Impression Allocation and Policy Search in Display Advertising
This addresses a key operational challenge for large publishers in maximizing revenue and impression quality, but it is incremental as it builds on existing auction and reinforcement learning frameworks.
The paper tackles the problem of optimizing impression allocation between guaranteed contracts and real-time bidding for publishers in online display advertising, proposing a multi-agent reinforcement learning method that adjusts bids to achieve optimal outcomes, with experiments on real-world datasets showing effectiveness.
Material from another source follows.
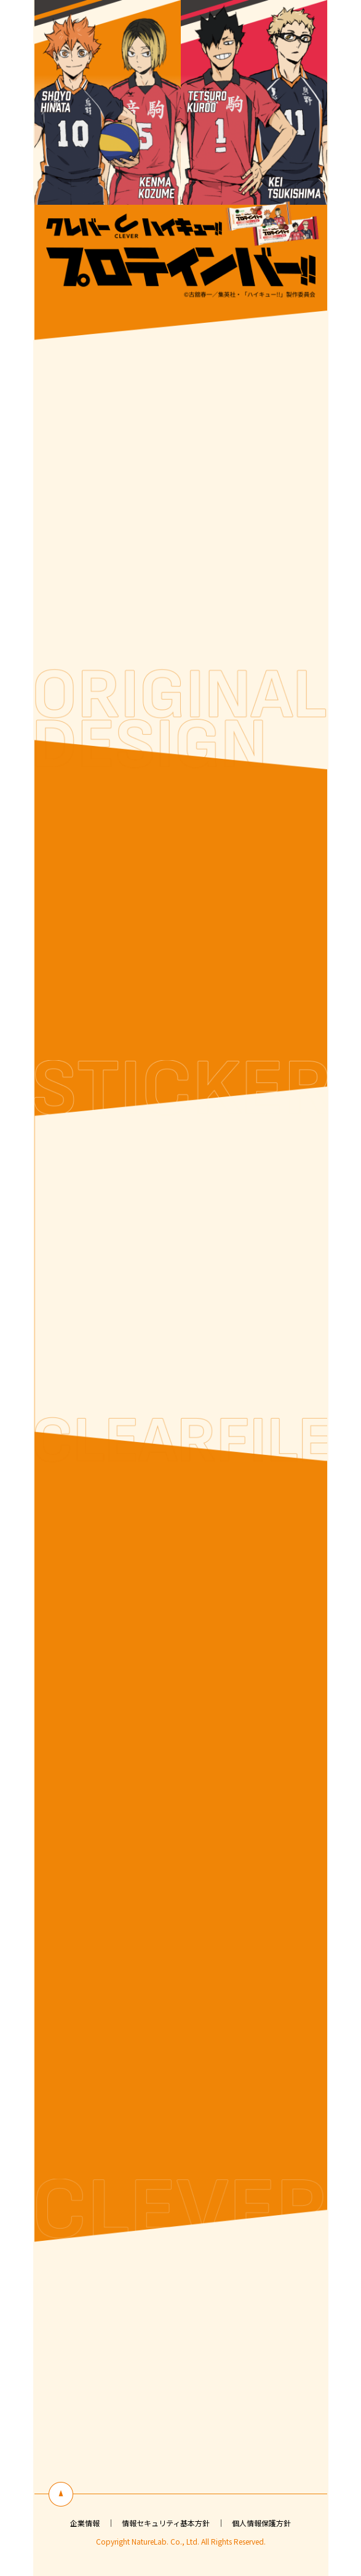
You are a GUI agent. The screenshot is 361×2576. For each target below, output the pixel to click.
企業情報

In online display advertising, guaranteed contracts and real-time bidding (RTB) are two major ways to sell impressions for a publisher. For large publishers, simultaneously selling impressions through both guaranteed contracts and in-house RTB has become a popular choice. Generally speaking, a publisher needs to derive an impression allocation strategy between guaranteed contracts and RTB to maximize its overall outcome (e.g., revenue and/or impression quality). However, deriving the optimal strategy is not a trivial task, e.g., the strategy should encourage incentive compatibility in RTB and tackle common challenges in real-world applications such as unstable traffic patterns (e.g., impression volume and bid landscape changing). In this paper, we formulate impression allocation as an auction problem where each guaranteed contract submits virtual bids for individual impressions. With this formulation, we derive the optimal bidding functions for the guaranteed contracts, which result in the optimal impression allocation. In order to address the unstable traffic pattern challenge and achieve the optimal overall outcome, we propose a multi-agent reinforcement learning method to adjust the bids from each guaranteed contract, which is simple, converging efficiently and scalable. The experiments conducted on real-world datasets demonstrate the effectiveness of our method.